Direction 1 >>
Using the post on graphing memory usage during an MTR run, answer these questions:
(a) How much RAM did the test machine have, and how much of it went to /ramdisk?
(b) Which collection did each branch run?
(c) What was done between each run, and why?
Direction 2 >>
For each statement below, say whether it agrees with the post on graphing memory usage during an MTR run. Support each answer with the deciding words from the post.
(a) The tests were run on a 4-core machine.
(b) The vardir was placed on /ramdisk.
(c) The script logged usage once per minute.
Direction 3 >>
Carry on the post about graphing memory usage during an MTR run, starting after its last line.

-- BEGIN Excerpt provided --

Wednesday, September 14, 2011

Graphing memory usage during an MTR run

In order to optimally size the amount of RAM to allocate to a set of new machines for running MTR, I ran a few tests to check the memory usage of an MTR run for mysql-trunk and cluster-7.1. As using a RAM disk considerably speeds things up, I set the vardir to be on /ramdisk and logged the usage of that too.
The tests were performed on an 8-core E5450 @ 3.00GHz with 24GB RAM, with 8GB allocated to /ramdisk. Each branch ran the default.daily collection, which generally contains the most testing we do per-run. Between each run I rebooted the machine to clear the buffer cache and /ramdisk
I used something like the script below, which saved the per-second usage of /ramdisk, the total RAM used, and the RAM used minus buffers.
#!/bin/bash

BRANCH="mysql-trunk"
BUILDDIR="mysql-5.6.3-m5-linux2.6-x86_64"
TESTDIR="${HOME}/mtr-test/${BRANCH}

stats()
{
  i=1
  rm -f ${TESTDIR}/stats-${BRANCH}
  while [ -f ${TESTDIR}/running ]; do
    rd=$(df -k /ramdisk | awk '/^\// {print $3}')

-- END Excerpt provided --
-- BEGIN Items --

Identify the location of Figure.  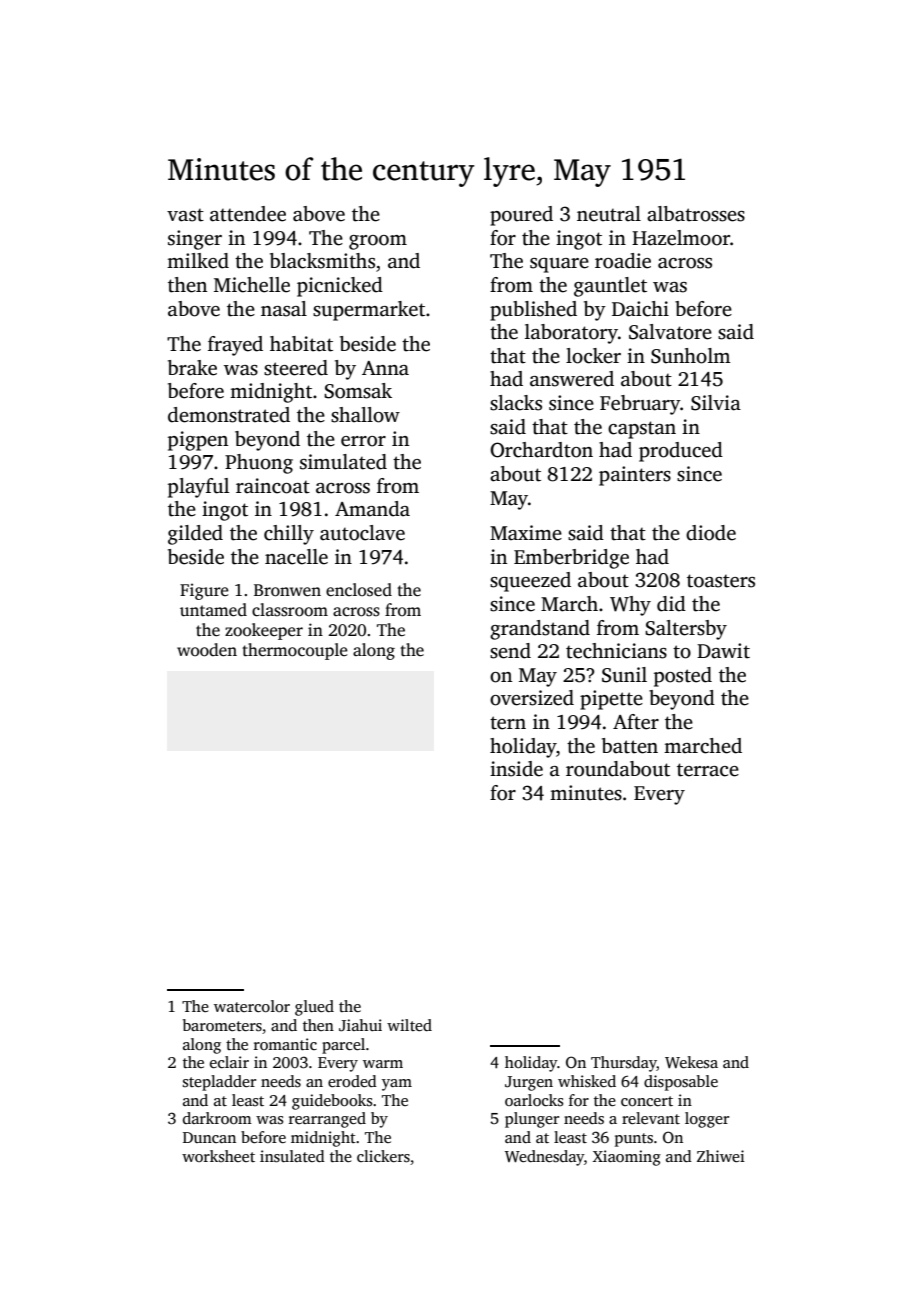
(204, 591).
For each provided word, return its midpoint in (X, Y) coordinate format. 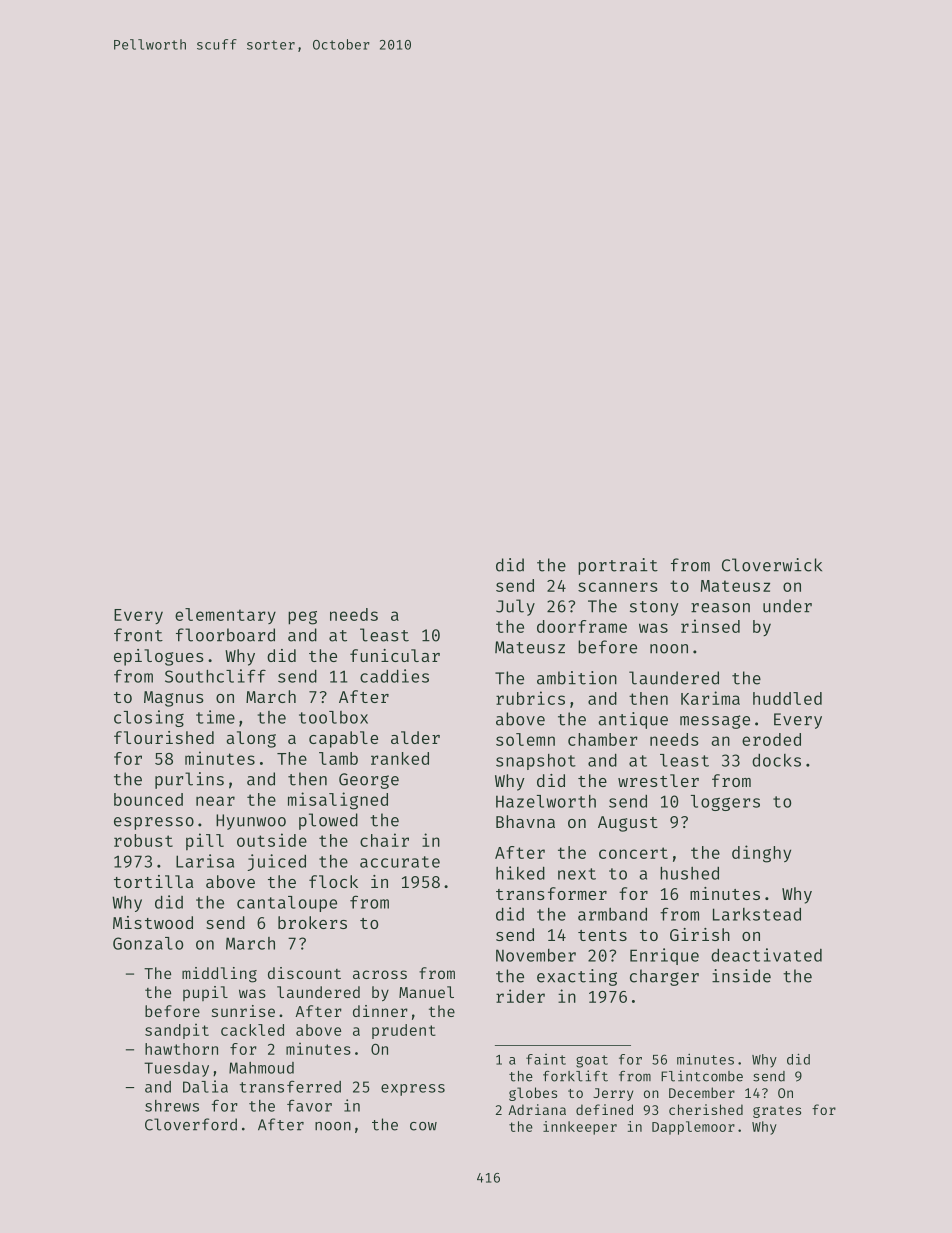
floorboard (225, 635)
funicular (395, 655)
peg (302, 618)
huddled (787, 698)
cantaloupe (287, 904)
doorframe (582, 626)
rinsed (710, 626)
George (369, 781)
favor (309, 1105)
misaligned (338, 801)
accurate (400, 862)
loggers (725, 803)
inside (741, 976)
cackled (252, 1030)
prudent (404, 1031)
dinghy (761, 854)
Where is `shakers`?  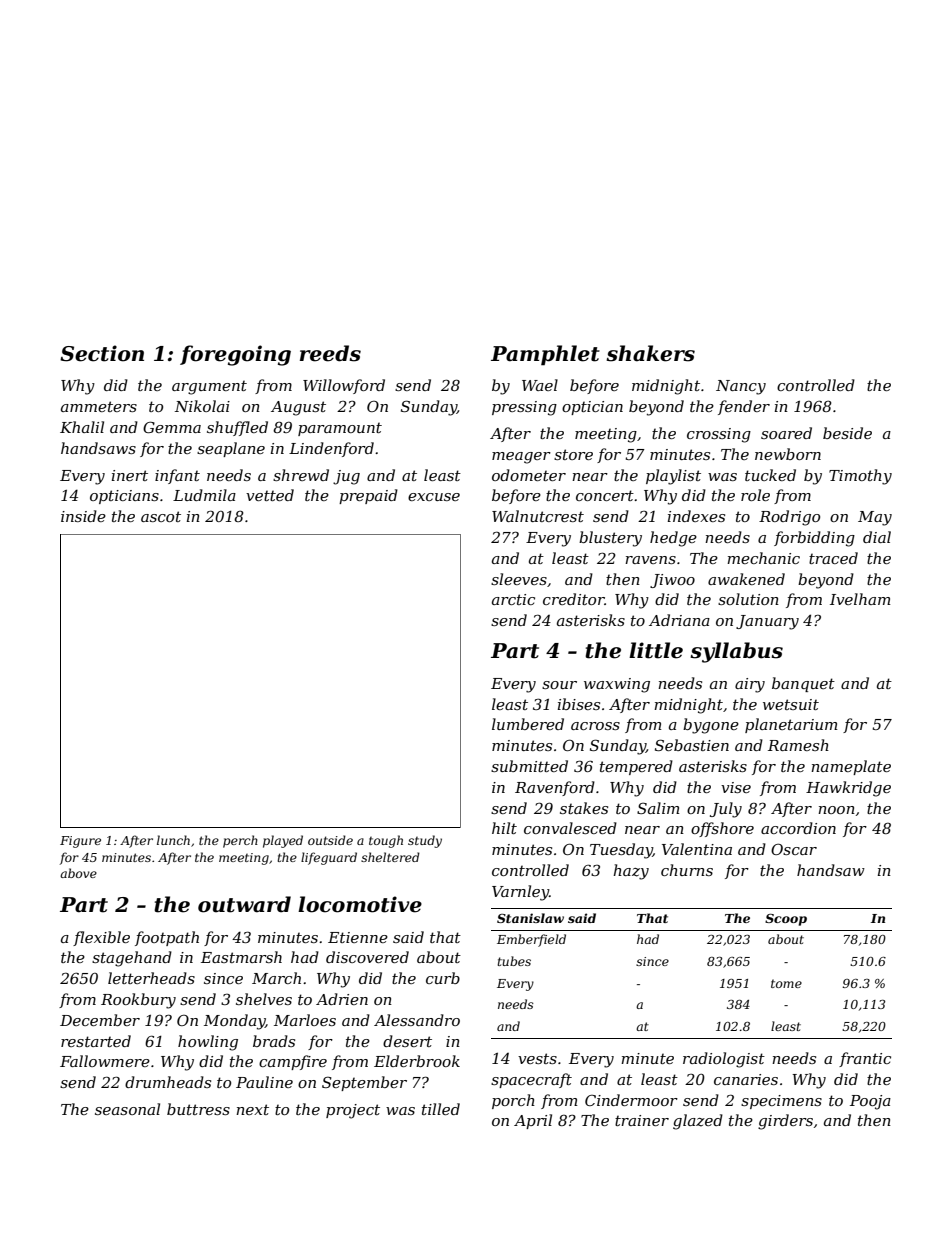
shakers is located at coordinates (650, 353).
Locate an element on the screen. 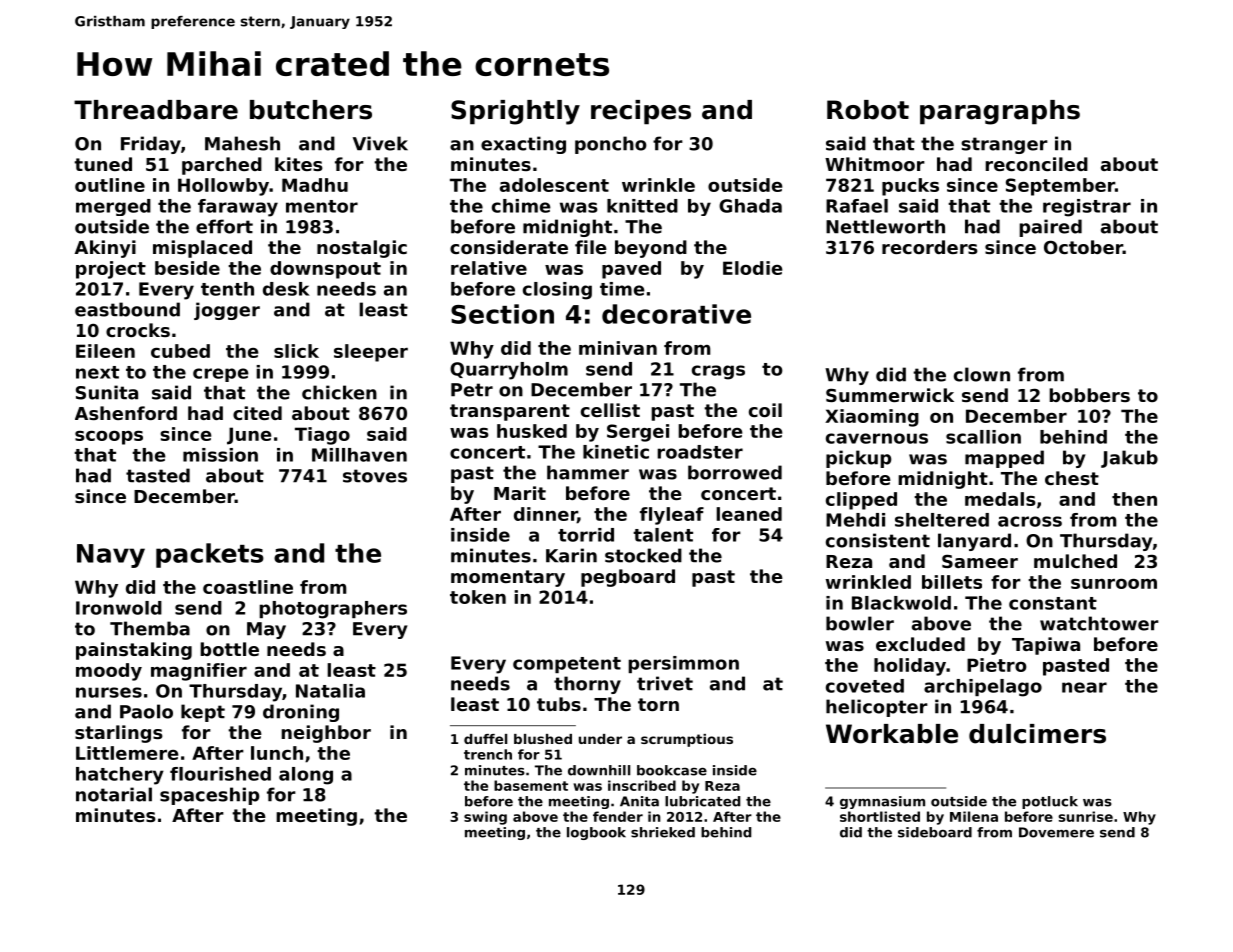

-- END Items --

Answer 1 >>
(a) The machine had 24GB of RAM, with 8GB allocated to /ramdisk.
(b) Each branch ran the default.daily collection.
(c) The machine was rebooted to clear the buffer cache and /ramdisk.

Answer 2 >>
(a) No: "The tests were performed on an 8-core E5450 @ 3.00GHz"
(b) Yes: "I set the vardir to be on /ramdisk"
(c) No: "saved the per-second usage of /ramdisk"

Answer 3 >>
    mem=$(free | awk '/^Mem/ {print $3}')
    mem1=$(free | awk '/cache:/ {print $3}')
    echo "${i} ${rd} ${mem} ${mem1}" >>${TESTDIR}/stats-${BRANCH}
    i=$((i+1))
    sleep 1
  done
}

export TMPDIR="${TESTDIR}/tmp"
rm -rf ${TMPDIR}
mkdir -p ${TMPDIR}

>${TESTDIR}/running
stats &

(
  cd ${TESTDIR}/${BUILDDIR}/mysql-test

  perl mysql-test-run.pl ... --parallel=8 --vardir=/ramdisk/mtr-${BRANCH}/...
  mv /ramdisk/mtr-${BRANCH}/* ${TMPDIR}/
  ...
)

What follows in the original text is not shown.